*** Block opens ***

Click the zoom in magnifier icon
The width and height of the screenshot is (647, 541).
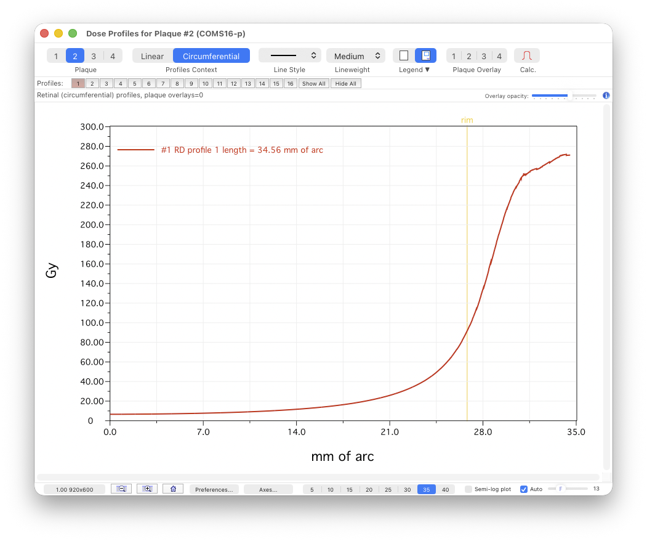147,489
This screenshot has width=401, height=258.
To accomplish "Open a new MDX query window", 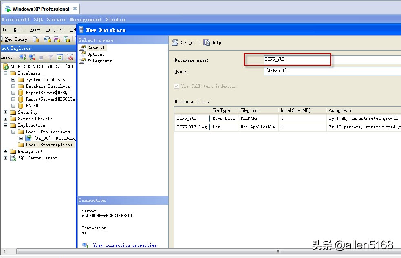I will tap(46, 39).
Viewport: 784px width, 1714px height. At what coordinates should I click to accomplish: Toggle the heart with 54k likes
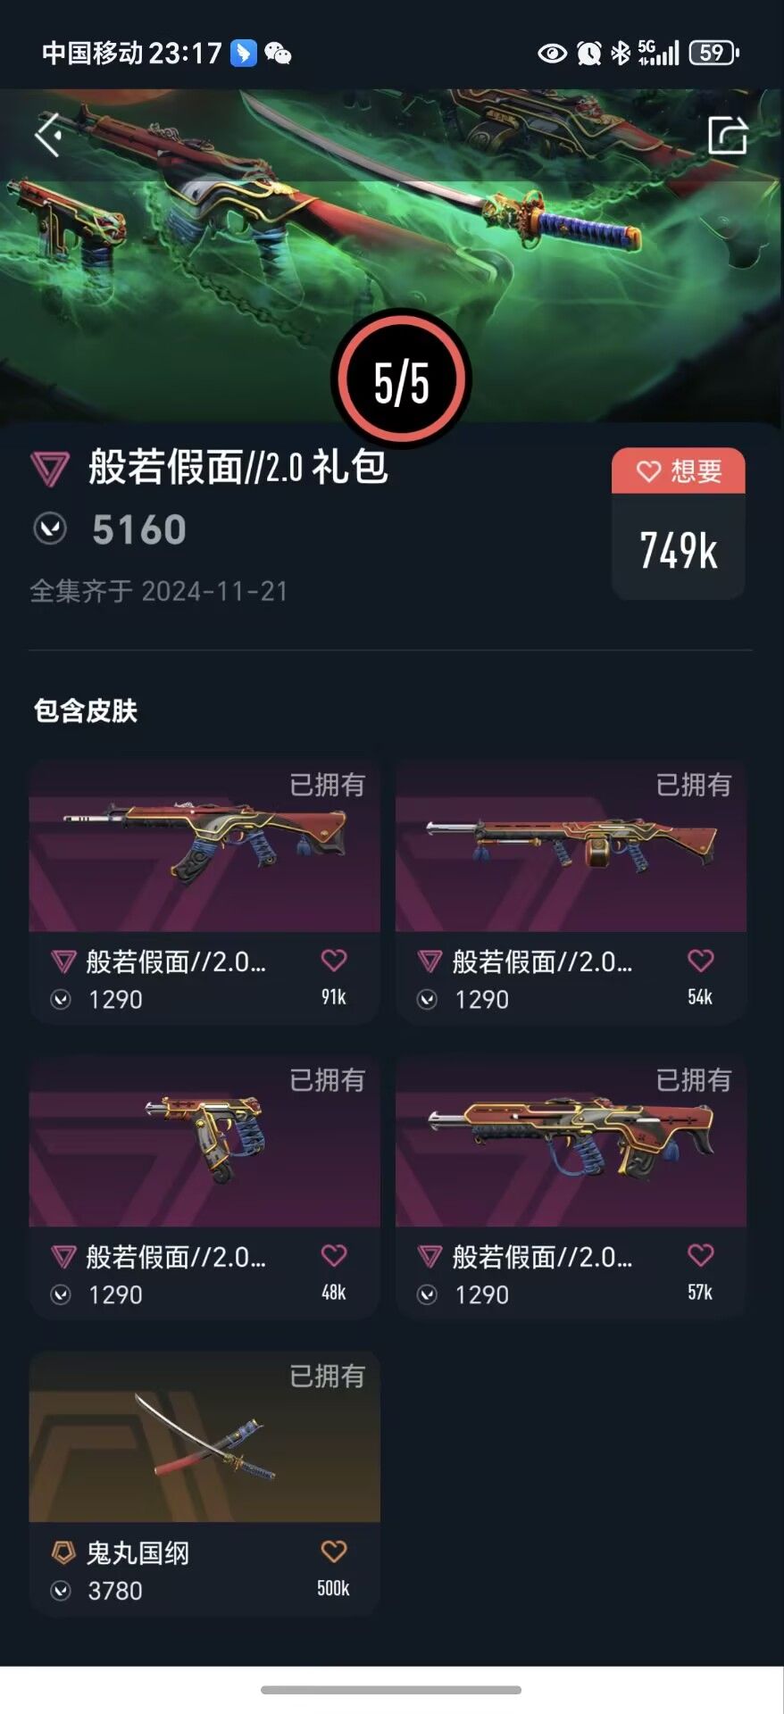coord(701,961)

*** Block closes ***

> Task: Reproduce nothing but the lines running from the line with "Viewport: 784px width, 1714px" through the end of the records, keeping both end lines and dropping the pictures.

> Problem solution:
Viewport: 784px width, 1714px height. At what coordinates should I click to accomplish: Toggle the heart with 54k likes
coord(701,961)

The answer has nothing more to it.